PASSAGE FOR REVIEW
★ ★ ★ ★ ★ ★ ★

The €1.4bn Dutch occupational pension fund for pharmacists (SPOA) will not join the industry-wide scheme for pharmacists staff (PMA).
The funds have not been able to agree on a merger, according to the pharmacists’ scheme, which said it would continue independently.
BPOA – the pharmacists’ occupational association – had initiated a study into a possible merger in 2015. At the time it said that most of SPOA’s members were no longer self-employed, which could have jeopardised mandatory participation in the scheme.
However, BPOA, which has the final say in the pension arrangements, said that consultation responses from sector organisations had made clear that a single industry-wide scheme would not be feasible in the short run.
According to BPOA, independent pharmacists and GPs wanted to keep participating in a mandatory, collective, and affordable pension plan. BPOA, for its turn, wanted to enable independent pharmacists to join PMA, together with their salaried colleagues.
BPOA said it failed to reach an agreement with the €2.4bn PMA scheme, which would have comprised having some influence over how the pension plan was run, as well as the extension of PMA’s mandatory arrangements.
However, as the Ministry of Social Affairs had decided to extend the mandatory status of the pension fund by another five-year period, the occupational association indicated that continuing SPOA as an independent scheme would be the best option for the time being.
At November-end, funding of the pharmacists scheme stood at 94.3%.
PMA reported a coverage ratio of 93.2% at the end of January and indicated recently that cuts to pension rights were still an option for this year.

★ ★ ★ ★ ★ ★ ★

PROVIDED INFORMATION
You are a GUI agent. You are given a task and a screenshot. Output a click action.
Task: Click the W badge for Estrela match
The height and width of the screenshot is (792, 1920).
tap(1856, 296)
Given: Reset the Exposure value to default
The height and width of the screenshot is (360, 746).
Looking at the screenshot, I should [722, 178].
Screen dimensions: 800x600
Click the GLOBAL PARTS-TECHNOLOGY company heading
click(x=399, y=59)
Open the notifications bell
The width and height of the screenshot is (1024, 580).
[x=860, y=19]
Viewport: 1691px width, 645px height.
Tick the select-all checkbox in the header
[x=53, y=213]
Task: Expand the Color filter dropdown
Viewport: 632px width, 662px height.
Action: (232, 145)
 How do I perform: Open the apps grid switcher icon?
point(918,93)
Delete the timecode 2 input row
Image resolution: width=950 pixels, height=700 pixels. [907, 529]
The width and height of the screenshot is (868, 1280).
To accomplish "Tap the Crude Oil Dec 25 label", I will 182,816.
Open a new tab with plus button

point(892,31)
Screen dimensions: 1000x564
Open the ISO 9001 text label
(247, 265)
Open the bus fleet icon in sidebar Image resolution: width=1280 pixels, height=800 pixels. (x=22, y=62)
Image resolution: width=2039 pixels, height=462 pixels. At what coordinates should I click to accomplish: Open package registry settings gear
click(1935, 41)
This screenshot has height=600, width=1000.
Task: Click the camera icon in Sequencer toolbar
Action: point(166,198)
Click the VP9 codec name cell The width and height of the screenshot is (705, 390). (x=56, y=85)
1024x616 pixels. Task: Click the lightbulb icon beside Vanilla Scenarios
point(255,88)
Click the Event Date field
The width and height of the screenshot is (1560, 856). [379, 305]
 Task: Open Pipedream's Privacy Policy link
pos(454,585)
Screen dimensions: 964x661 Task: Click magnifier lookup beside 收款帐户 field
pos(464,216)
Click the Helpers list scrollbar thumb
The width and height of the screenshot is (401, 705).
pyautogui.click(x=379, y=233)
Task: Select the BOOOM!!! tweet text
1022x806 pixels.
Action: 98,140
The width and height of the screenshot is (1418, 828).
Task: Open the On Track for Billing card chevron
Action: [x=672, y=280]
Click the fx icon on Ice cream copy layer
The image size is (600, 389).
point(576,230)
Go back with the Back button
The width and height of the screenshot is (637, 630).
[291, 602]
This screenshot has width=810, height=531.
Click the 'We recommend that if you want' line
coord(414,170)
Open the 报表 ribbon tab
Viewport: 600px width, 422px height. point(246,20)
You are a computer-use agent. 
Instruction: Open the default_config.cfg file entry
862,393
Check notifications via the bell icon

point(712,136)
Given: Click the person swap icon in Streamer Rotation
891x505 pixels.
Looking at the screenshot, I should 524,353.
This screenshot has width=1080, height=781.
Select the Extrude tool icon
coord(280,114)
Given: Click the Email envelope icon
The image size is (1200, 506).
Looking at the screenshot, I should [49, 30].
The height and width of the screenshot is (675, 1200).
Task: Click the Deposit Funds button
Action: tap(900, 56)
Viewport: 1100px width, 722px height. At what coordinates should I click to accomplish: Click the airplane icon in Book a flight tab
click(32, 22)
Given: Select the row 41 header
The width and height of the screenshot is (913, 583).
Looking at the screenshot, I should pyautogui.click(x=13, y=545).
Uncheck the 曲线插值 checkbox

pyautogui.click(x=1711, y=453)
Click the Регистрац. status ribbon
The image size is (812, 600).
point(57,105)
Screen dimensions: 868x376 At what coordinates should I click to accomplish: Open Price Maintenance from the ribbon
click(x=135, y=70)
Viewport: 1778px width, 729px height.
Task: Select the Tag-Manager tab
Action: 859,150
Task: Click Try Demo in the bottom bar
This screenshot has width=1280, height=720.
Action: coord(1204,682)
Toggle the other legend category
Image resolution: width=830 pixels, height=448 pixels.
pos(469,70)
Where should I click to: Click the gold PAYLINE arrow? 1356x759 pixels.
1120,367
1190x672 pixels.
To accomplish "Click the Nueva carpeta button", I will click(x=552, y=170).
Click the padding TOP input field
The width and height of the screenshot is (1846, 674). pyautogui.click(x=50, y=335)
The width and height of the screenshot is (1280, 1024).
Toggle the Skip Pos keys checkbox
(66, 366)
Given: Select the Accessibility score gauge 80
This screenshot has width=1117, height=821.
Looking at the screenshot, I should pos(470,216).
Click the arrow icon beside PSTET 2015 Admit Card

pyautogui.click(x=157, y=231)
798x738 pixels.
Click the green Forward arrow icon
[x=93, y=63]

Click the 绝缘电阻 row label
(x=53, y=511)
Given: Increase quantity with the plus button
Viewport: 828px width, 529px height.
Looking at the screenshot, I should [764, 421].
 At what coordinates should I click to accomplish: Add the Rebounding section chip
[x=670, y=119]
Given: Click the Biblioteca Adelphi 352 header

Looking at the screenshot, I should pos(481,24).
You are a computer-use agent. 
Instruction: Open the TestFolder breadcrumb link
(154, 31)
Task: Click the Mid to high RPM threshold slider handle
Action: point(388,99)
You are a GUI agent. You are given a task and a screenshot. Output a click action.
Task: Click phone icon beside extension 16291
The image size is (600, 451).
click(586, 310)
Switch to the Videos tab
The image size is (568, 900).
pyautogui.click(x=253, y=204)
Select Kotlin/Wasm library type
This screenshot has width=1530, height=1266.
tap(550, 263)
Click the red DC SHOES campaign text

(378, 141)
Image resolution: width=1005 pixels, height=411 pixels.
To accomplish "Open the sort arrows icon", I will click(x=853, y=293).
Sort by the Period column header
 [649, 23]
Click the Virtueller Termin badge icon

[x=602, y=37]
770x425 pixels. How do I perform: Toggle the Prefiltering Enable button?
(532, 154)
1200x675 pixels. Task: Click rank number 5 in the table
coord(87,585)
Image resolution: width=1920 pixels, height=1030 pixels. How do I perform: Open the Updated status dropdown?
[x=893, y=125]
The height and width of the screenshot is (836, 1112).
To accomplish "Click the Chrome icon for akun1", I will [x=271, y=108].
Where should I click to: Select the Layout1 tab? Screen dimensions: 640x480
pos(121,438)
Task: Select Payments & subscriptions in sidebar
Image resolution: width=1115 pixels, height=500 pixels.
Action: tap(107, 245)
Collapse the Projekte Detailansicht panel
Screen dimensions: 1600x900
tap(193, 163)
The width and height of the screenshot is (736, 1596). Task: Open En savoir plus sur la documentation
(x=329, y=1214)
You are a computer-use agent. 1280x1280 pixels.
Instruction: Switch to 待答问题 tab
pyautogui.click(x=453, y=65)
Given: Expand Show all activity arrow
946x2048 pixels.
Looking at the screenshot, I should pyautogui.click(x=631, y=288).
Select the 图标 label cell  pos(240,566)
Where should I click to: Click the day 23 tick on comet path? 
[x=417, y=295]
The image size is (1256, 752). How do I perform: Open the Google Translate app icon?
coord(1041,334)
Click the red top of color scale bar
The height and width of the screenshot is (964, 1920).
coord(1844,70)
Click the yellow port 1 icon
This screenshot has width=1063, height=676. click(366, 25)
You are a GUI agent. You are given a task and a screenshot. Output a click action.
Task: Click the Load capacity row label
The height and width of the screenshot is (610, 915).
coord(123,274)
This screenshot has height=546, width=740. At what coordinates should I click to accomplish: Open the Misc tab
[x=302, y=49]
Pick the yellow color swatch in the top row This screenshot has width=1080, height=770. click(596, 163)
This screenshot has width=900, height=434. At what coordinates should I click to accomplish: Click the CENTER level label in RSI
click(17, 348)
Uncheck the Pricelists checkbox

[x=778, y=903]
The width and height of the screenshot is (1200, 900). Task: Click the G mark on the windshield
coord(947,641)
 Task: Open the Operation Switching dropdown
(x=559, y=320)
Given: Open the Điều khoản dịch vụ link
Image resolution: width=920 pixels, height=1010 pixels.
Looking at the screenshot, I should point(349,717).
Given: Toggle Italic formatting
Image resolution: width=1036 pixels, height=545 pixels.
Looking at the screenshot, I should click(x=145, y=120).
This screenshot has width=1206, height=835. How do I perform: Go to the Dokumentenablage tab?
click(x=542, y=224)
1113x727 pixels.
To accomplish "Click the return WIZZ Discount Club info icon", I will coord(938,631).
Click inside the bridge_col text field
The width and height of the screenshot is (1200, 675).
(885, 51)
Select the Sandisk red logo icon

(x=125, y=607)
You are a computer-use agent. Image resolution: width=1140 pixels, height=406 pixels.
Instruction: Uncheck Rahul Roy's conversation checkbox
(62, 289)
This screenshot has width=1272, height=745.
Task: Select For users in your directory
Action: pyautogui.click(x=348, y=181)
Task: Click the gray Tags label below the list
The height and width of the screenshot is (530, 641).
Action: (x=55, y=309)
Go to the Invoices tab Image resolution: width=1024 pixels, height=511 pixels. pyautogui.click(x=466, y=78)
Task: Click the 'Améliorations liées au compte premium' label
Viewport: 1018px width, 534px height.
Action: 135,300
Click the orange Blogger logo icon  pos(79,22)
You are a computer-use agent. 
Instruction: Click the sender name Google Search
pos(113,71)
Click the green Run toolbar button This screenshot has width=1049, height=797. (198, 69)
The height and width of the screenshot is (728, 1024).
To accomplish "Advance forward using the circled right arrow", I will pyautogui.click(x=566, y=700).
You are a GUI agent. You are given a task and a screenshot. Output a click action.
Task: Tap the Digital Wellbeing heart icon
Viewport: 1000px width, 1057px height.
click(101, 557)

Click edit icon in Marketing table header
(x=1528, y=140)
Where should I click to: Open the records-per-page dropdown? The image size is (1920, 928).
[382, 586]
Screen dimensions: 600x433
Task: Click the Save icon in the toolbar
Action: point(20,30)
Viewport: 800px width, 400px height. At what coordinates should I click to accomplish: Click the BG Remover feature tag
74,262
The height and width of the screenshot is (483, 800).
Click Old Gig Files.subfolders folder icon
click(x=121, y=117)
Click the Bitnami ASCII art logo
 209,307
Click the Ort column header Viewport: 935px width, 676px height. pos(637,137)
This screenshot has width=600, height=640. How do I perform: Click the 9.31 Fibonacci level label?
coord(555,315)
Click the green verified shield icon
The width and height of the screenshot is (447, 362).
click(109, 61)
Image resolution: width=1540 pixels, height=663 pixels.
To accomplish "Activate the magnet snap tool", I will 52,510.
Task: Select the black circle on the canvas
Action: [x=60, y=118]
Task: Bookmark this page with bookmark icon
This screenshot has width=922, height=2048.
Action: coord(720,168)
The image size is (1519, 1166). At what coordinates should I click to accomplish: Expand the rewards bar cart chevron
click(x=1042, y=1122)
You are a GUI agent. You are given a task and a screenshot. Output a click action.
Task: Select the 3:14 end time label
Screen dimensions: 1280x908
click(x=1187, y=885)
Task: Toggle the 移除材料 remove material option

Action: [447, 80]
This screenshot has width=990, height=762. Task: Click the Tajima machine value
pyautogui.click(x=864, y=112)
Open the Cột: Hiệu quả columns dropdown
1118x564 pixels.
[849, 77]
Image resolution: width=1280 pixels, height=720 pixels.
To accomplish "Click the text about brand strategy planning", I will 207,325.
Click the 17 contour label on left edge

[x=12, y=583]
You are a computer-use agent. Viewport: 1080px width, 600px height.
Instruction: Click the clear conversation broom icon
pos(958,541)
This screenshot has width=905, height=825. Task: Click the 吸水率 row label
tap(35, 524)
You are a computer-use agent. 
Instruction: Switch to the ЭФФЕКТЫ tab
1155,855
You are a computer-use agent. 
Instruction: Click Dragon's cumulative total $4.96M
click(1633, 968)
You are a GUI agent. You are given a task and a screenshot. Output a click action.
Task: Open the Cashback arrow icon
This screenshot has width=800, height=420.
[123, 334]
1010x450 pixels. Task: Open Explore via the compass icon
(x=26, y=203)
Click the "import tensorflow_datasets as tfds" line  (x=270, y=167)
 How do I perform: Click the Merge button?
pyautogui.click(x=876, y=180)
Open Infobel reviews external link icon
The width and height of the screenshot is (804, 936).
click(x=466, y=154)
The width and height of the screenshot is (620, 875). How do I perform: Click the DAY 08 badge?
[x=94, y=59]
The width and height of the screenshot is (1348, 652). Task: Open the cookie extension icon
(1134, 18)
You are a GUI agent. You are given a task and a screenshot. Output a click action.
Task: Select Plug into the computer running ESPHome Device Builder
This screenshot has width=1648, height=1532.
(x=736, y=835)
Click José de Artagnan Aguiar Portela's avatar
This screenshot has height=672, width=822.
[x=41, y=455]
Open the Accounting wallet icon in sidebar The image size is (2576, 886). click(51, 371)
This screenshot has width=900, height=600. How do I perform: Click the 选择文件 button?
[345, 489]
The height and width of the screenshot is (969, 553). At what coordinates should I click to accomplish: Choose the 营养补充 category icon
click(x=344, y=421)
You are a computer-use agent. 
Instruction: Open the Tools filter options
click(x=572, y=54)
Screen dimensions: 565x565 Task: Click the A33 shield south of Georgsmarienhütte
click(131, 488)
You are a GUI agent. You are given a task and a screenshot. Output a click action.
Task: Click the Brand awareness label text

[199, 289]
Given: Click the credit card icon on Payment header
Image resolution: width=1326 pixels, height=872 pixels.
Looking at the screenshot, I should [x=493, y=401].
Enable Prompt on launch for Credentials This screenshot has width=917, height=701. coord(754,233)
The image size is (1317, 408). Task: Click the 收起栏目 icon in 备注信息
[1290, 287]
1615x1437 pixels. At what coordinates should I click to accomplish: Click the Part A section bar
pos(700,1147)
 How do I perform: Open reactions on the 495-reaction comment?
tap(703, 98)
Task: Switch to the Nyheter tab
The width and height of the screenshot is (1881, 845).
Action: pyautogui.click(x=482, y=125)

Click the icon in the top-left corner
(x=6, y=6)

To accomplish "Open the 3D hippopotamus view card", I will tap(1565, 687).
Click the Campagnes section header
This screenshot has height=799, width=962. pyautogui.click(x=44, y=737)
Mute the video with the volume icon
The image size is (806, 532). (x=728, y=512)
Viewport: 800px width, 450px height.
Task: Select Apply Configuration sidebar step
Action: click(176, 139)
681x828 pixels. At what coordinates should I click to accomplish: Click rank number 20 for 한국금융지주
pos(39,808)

★ ★ ★ ★ ★ ★ ★

Do these three statements agree with the report on the Dutch pharmacists' pension fund? For each, answer yes or no and quote the report's deciding words verbatim.
1. BPOA started a study into a possible merger in 2015.
2. The Ministry of Social Affairs decided to end the mandatory status of the pension fund.
3. At November-end, funding of the pharmacists scheme was above 95%.

TASK RESULT
1. Yes: "BPOA – the pharmacists’ occupational association – had initiated a study into a possible merger in 2015."
2. No: "the Ministry of Social Affairs had decided to extend the mandatory status of the pension fund by another five-year period"
3. No: "At November-end, funding of the pharmacists scheme stood at 94.3%."